Last week, Jake, our third student-consultant, was madly filling out the last of his college applications for the institutions where he wants to finish his college education. All of his choices are in New York City. He will love the city, but he will also gain a new appreciation for his home town while he is gone.
One of my sisters once, in the 1970’s, took a cross country bus trip just because she wanted to. She got terribly homesick when she was 3,000 miles from home, but she made it back and was glad she did it.
When my daughter was a senior in college in 1999, she traveled to Vietnam with a group of students and two faculty members from her college. They spent a semester based in Hanoi, but also traveled around the country.
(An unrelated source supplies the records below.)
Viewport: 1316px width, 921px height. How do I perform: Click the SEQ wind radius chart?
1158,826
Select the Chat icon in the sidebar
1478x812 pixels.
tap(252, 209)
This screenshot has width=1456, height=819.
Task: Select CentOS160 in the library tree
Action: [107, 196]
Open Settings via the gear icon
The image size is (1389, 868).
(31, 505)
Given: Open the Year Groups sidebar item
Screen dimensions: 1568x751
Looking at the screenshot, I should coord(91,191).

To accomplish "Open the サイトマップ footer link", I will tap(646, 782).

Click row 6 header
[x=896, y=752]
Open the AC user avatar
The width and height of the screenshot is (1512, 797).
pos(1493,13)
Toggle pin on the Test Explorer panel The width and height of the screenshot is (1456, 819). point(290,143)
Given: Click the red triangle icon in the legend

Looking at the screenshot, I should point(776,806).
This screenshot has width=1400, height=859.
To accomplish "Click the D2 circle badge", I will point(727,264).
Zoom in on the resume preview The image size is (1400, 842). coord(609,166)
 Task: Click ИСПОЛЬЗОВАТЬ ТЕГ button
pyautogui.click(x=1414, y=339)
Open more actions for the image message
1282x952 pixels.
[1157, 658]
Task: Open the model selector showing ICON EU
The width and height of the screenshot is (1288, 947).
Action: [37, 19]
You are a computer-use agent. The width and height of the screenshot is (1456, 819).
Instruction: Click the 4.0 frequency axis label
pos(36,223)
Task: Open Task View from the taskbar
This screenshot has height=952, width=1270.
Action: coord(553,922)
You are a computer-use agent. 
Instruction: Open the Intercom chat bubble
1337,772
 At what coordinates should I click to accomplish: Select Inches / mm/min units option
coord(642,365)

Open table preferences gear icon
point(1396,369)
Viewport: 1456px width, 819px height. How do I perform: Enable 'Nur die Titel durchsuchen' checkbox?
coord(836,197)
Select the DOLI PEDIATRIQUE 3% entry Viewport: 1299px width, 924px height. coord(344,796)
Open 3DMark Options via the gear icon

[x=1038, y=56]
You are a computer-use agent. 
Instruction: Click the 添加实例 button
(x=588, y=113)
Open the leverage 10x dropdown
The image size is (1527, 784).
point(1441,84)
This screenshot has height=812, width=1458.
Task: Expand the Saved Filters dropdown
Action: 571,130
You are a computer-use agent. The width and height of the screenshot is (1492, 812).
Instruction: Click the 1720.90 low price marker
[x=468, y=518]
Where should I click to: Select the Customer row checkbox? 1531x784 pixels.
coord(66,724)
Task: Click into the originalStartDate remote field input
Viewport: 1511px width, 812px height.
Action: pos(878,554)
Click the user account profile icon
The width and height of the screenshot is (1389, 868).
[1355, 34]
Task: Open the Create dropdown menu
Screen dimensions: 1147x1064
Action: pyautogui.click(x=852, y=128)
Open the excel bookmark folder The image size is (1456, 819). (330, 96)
She brought home a smattering of Vietnamese language, silk clothing, a set of small rice bowls that live in my cupboard, and an appreciation and love of a country and culture very foreign from her own. I have a photo of her in a Vietnamese dress, and wearing the conical straw hat, straddling a bicycle on the street. She doesn’t quite fit in, but she doesn’t quite stand out either.
When I was in my 50’s, I went to England to visit my son and his family, but then I traveled alone from Carlisle, England, where he lives, to the Isle of Iona, on the Scottish coast. Iona is tiny. It is 3 miles long and 1 mile wide. It is the home of the Iona Abbey first built by St. Columba in 600 CE. It is a place of pilgrimage and meditation. Most of the permanent residents on the island (about 200) do not have cars, and other cars are not allowed on the island which is accessible by ferry from the Isle of Mull. Iona is a barren and wind-swept place. The abbey itself, reconstructed in the 19th Century, is beautiful and peaceful. I spent part of a day on a whale-watching boat. We saw no whales, but many puffins and more barren islands. I left Iona on my third morning there in a cold, driving rain. But the train ride back to Glasgow, and then to Carlisle felt like I was re-entering another world. I carried the bells of the Iona Abbey with me in my heart.